◆ **EXTRACTED MATERIAL**:

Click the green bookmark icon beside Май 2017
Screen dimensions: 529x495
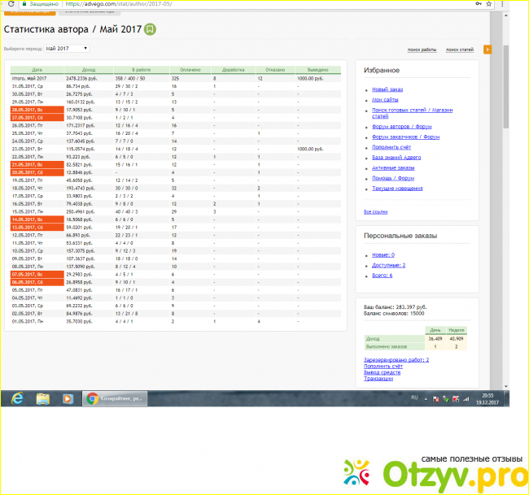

* * *

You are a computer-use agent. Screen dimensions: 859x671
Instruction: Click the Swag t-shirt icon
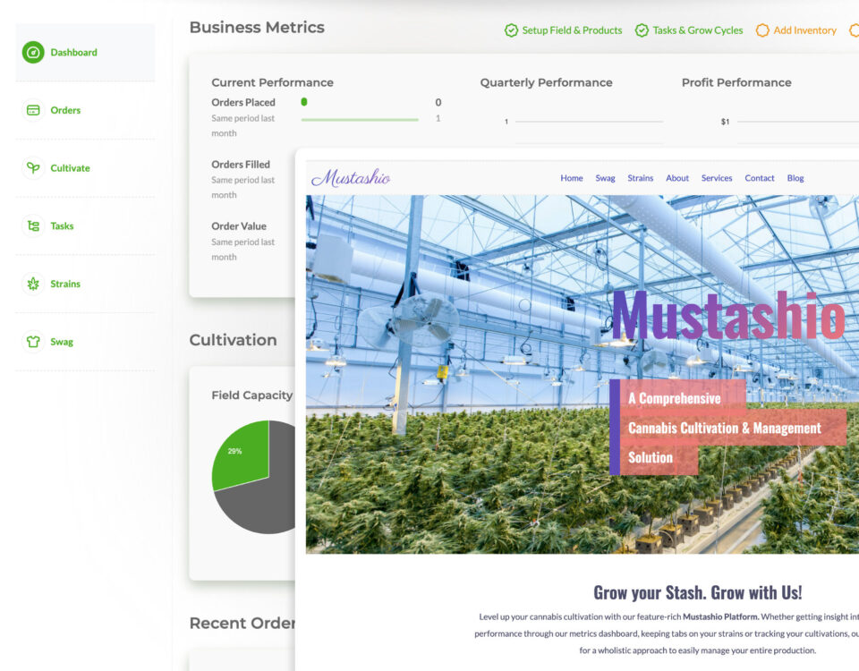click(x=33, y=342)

◆ **OBJECTIVE**: State how many lines in the entries above contain the word "icon". Give only the number.

◆ **RESULT FOR THIS TASK**: 2